Additionally, within the same plot electronic circumference dendrometers (DMS dendrometer type D-6 with measuring amplifier t8.MV,UMS, Munich, Germany) were installed on mature Scots pine trees (n = 4) about 1 m above ground in October 2017 at the time when one tree showed 100 % needle browning. Dendrometers consisted of a clip sensor sliding on a Teflon-pad and the measuring band was Invarsteel. Dendrometer records were corrected for temperature sensitivity (4 μm K−1). Up to 2 cm of dead outermost layers of the bark were scraped away around the stem to ensure close contact of the measuring band with the stem and to reduce hygroscopic swelling and shrinking of bark layers (Table 1). Data were recorded with a DT-6 data logger (Delta T Devices, Cambridge, England), which was programmed to record measurements every 30 minutes. Daily SDVs of saplings and mature trees were calculated by averaging all daily measurements (48 values/day), i.e. one value per day was extracted from the time series. The daily mean approach yields time series of daily SDVs, which include both water- and growth-induced diameter changes (Deslauriers et al. 2007). To facilitate the direct comparison of daily SDVs among dead and living trees, time series of daily SDVs were set to zero on January 1st of each year.

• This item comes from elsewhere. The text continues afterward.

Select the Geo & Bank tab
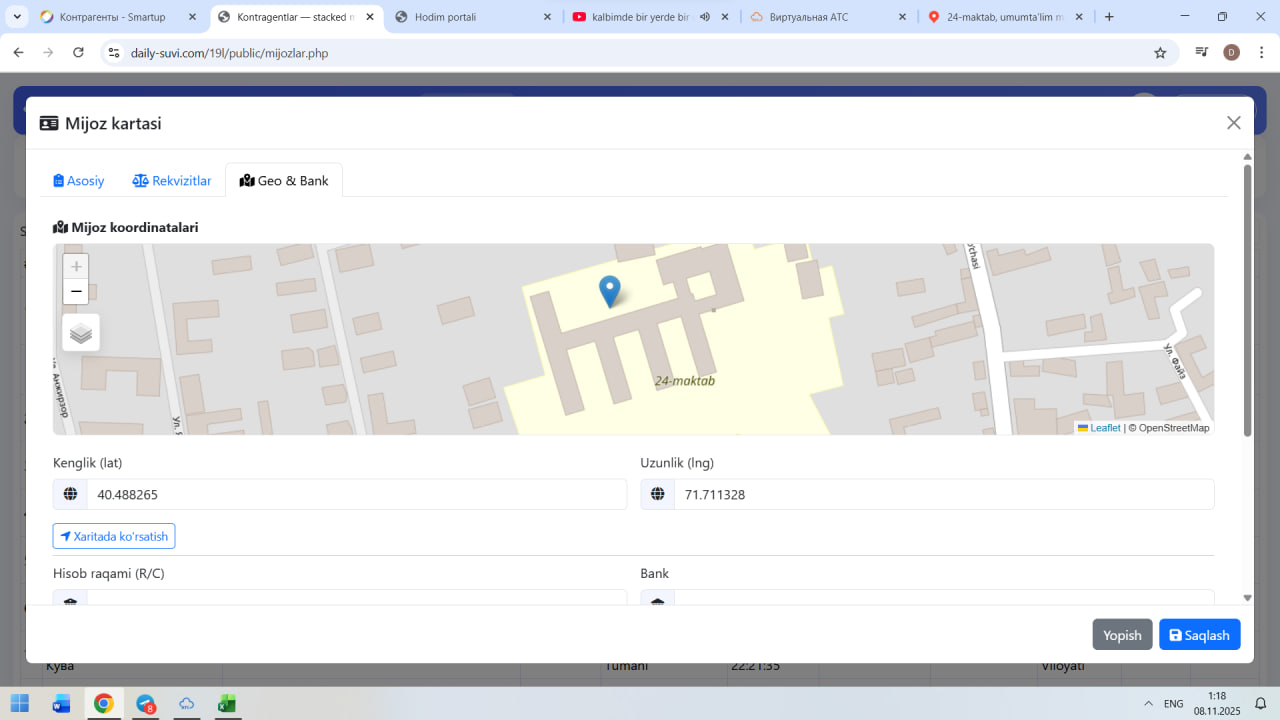 coord(284,181)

Detrended daily SDVs (dSDVs) were then calculated by removing the long-term trend from the data. Hence, irreversible diameter growth and/or drought induced stem shrinkage were subtracted from daily SDVs. To accomplish this, the fast Fourier transform low-pass filter (28 points) included in the Origin software package (OriginLab Corporation, Northampton, MA, USA) was applied, which highlights weekly to monthly variations in SDVs. Hence, if hygroscopicity of dead outer bark is neglected, positive residuals of dSDVs should indicate water replenishment of the expandable tissues, i.e. cambium and living inner bark, when tree water status is high (stem swelling), while negative values should indicate that water stored in these expandable tissues is translocated to the xylem (stem shrinkage). The contribution of reversible shrinkage and swelling in the xylem on total SDVs is regarded to be minor (Irvine and Grace 1997, Steppe et al., 2006, De Schepper et al. 2012). Pearson correlation statistics (r) were calculated to explore the relationship among dSDVs of dead and living trees during the study period 2016–2018 and 2017–2018 for saplings and mature trees, respectively, using Statistica (Version 12, Stat. Soft. Inc. 2014, www.statsoft.com).

2.2. Microclimate records

During the study period, air temperature, relative air humidity (RH), and daily precipitation were collected automatically (ONSET, Pocasset, MA, USA) at 2 m height in a non-vegetated area within the study plot. The measuring intervals for all sensors were 30 min and mean daily air temperature and relative air humidity (RH) were calculated by averaging all measurements (48 values per day). Vapour pressure deficit of the air (VPD) was calculated from the half-hourly records of air temperature and RH using the equation presented in Prenger and Ling (2000). Climate records during the study period (2016–2018) are depicted in Supplementary Figs. 2a-f.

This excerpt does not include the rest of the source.